Ende der Direktverbindung Berlin–Stralsund: Verkehrsminister verteidigt umstrittene Maßnahme

Die Direktverbindung zwischen Berlin und Stralsund wird zum Ende des Jahres 2026 eingestellt. Diese Entscheidung sorgt für Diskussionen im Nordosten Deutschlands, doch Verkehrsminister Christian Pegel (SPD) aus Mecklenburg-Vorpommern verteidigt den Schritt als notwendige Maßnahme im Rahmen einer umfassenden Modernisierung des Schienennetzes in der Region.

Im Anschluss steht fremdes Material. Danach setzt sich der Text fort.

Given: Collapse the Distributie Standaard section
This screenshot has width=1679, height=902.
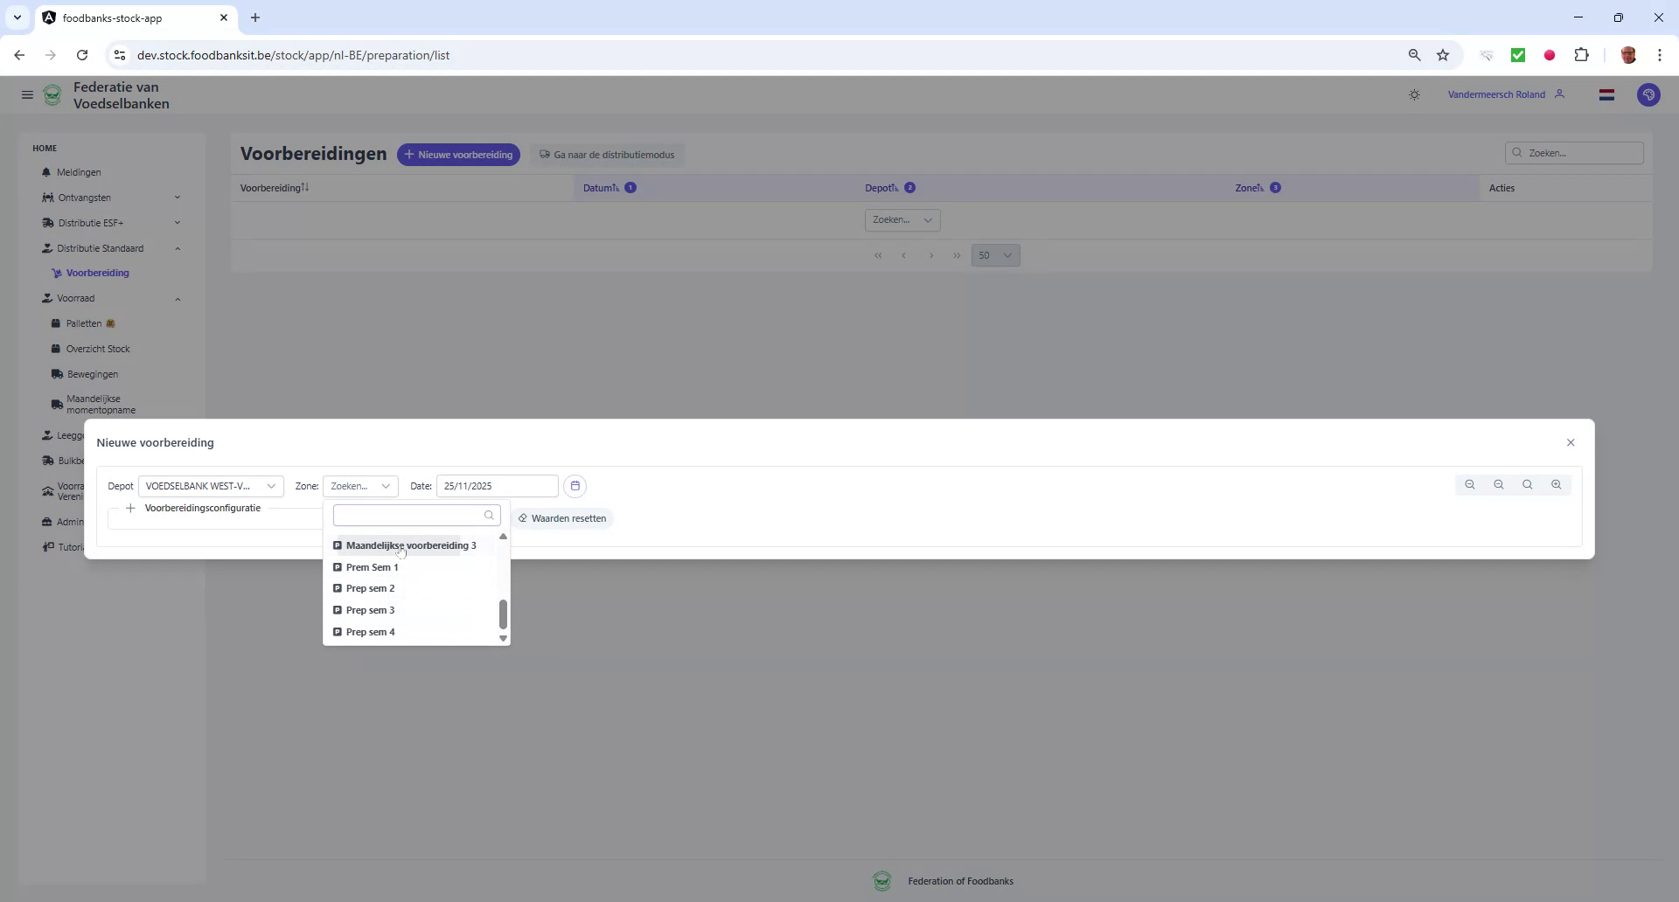Looking at the screenshot, I should tap(178, 248).
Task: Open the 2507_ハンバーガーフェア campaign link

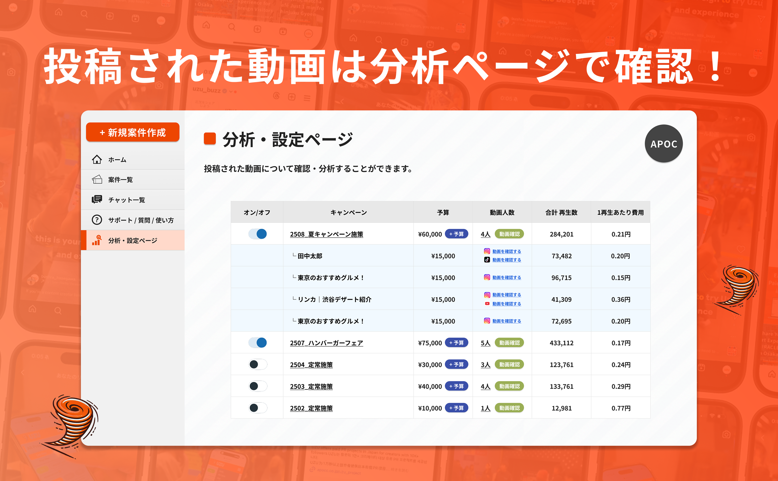Action: pos(326,343)
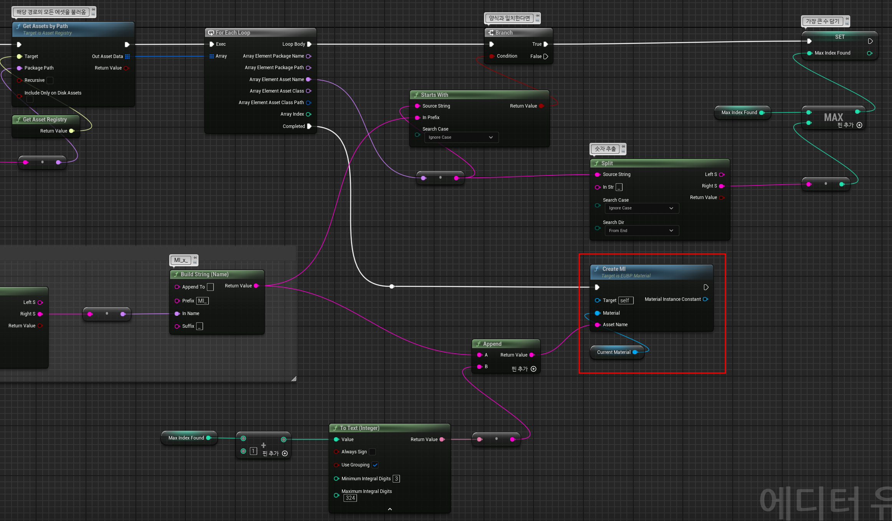Enable the Recursive checkbox

click(50, 80)
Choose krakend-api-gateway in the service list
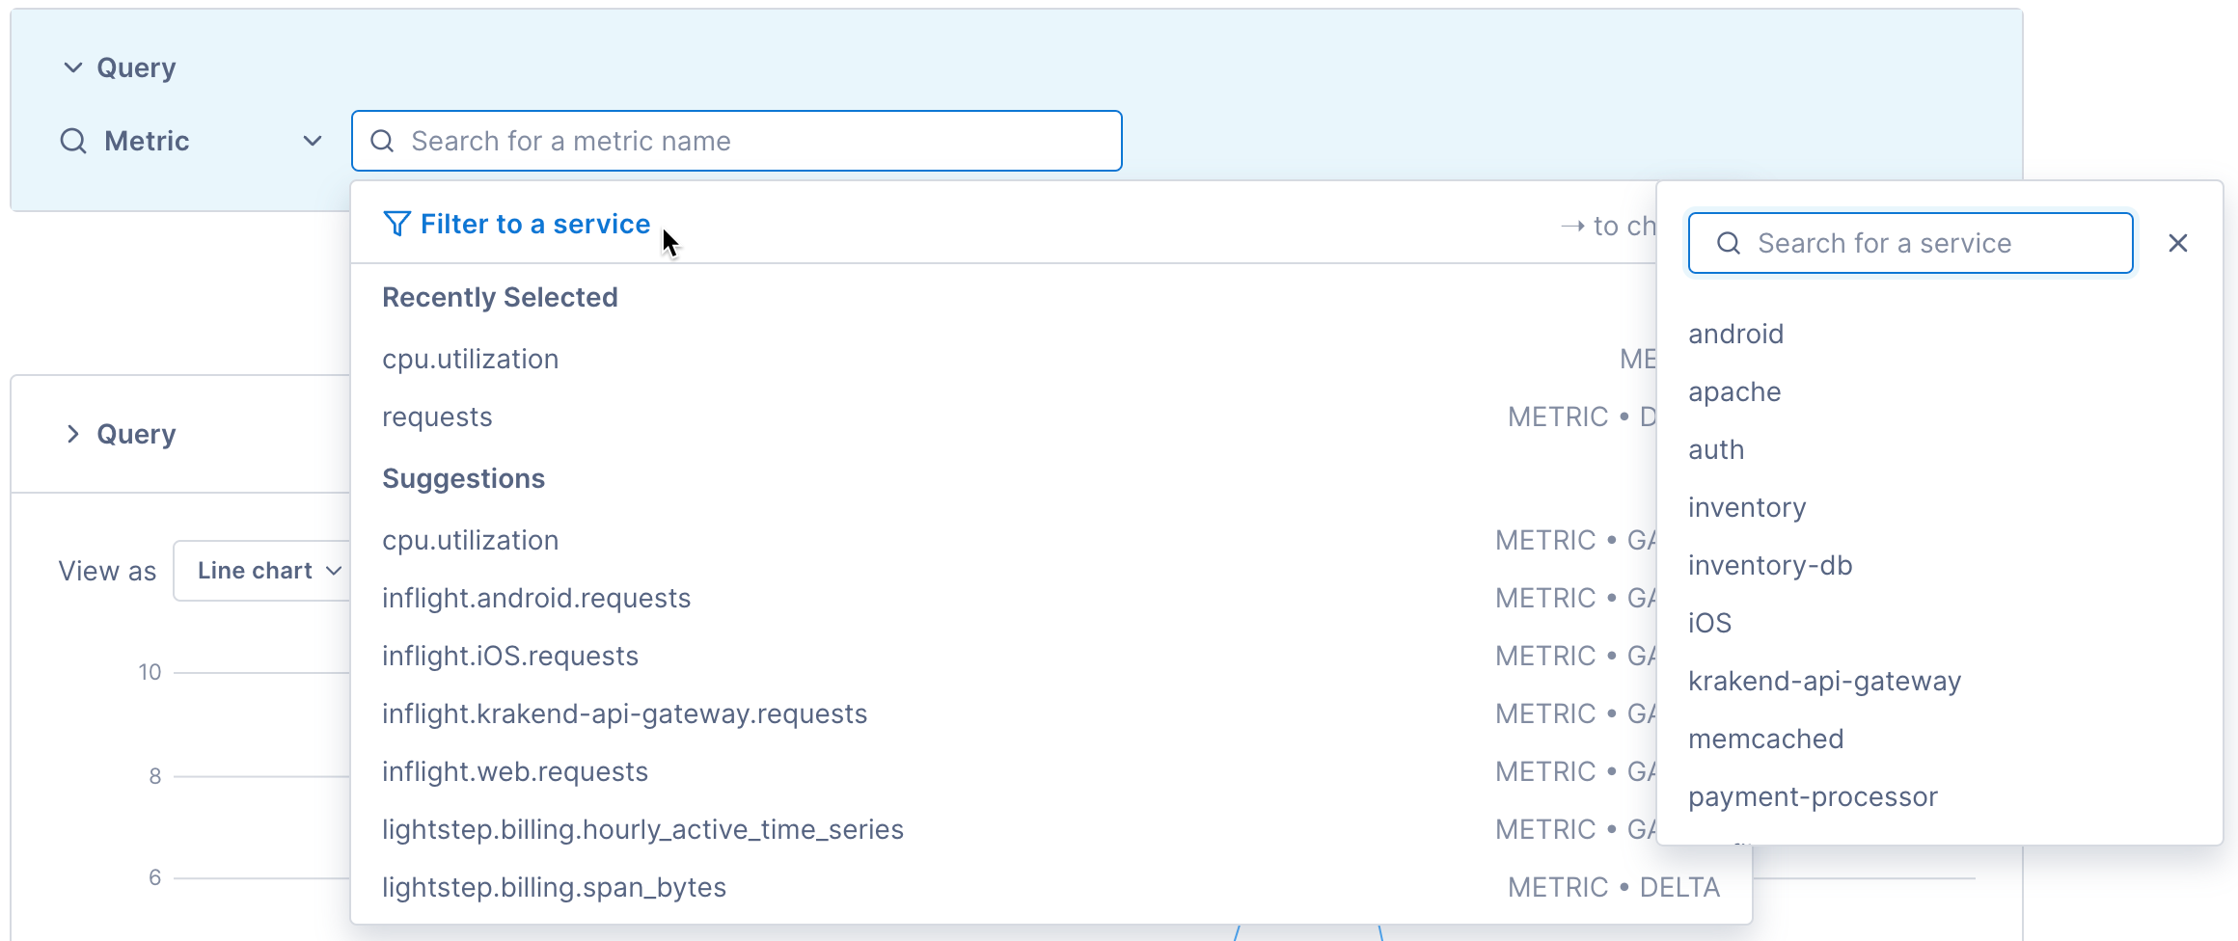This screenshot has width=2238, height=941. point(1824,681)
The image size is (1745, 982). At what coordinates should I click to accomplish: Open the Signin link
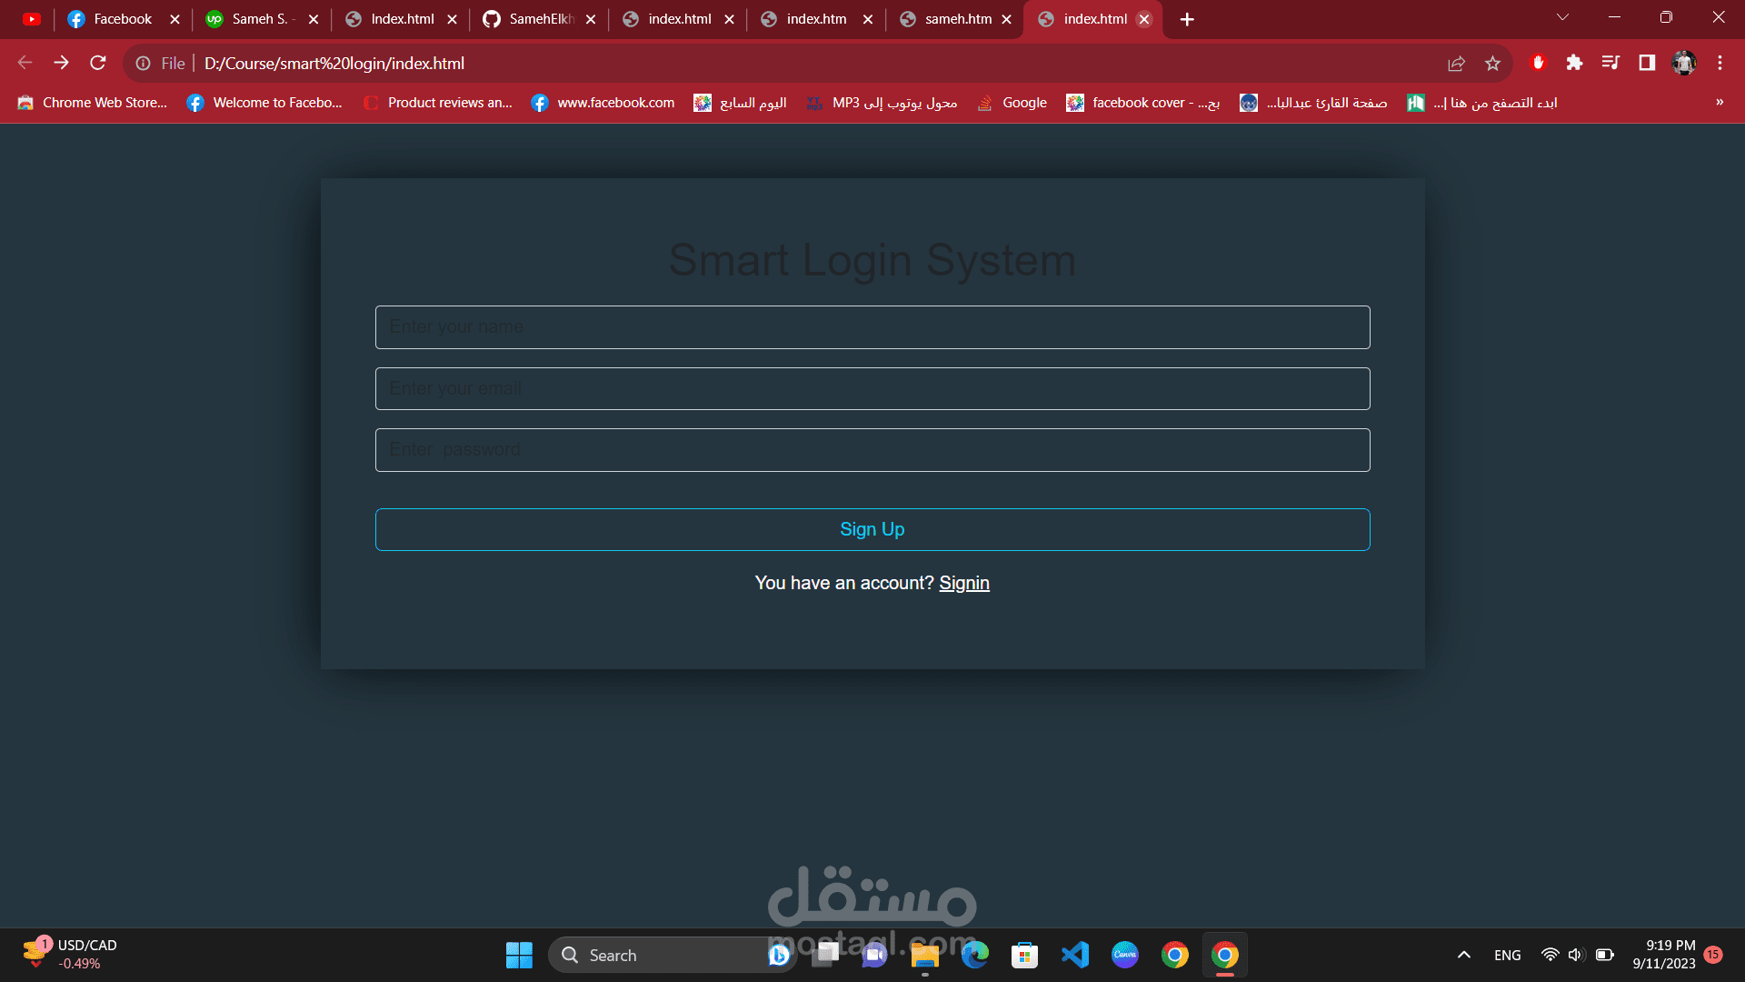pos(964,583)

Zukünftig sollen Reisende zwischen Berlin und Stralsund Umstiege in Angermünde oder Pasewalk tätigen müssen. Grund für die Abschaffung der Direktverbindung sei die begrenzte Kapazität auf der Strecke, insbesondere im Abschnitt zwischen Pasewalk und Stralsund, wo nur eine zweigleisige Infrastruktur zur Verfügung steht. Zudem sollen die Züge, die bisher direkt fuhren, künftig für dichtere Taktfahrten in anderen Abschnitten des Landes genutzt werden.

„Es ist kein Rückschritt, sondern ein strategischer Schritt nach vorn“, betonte Pegel. Er argumentierte, dass durch die Umverteilung der Züge die Taktung in anderen Regionen Mecklenburg-Vorpommerns verbessert werden könne – etwa auf der Strecke Rostock–Hamburg oder innerhalb des Vorpommern-Netzes. Auch die geplante Digitalisierung der Stellwerke und die zweigleisige Ausweitung der Bahnstrecke zwischen Pasewalk und Stralsund seien langfristig entscheidend für eine bessere Anbindung.

Kritik kommt vor allem aus der Region Uckermark und aus Vorpommern, wo befürchtet wird, dass die Reisezeiten erheblich steigen und die Erreichbarkeit des Landes für Pendler und Touristen leiden könnte. Die Deutsche Bahn und das Land Mecklenburg-Vorpommern planen jedoch, den Umstieg durch bessere Anschlüsse und pünktlichere Fahrpläne attraktiver zu gestalten.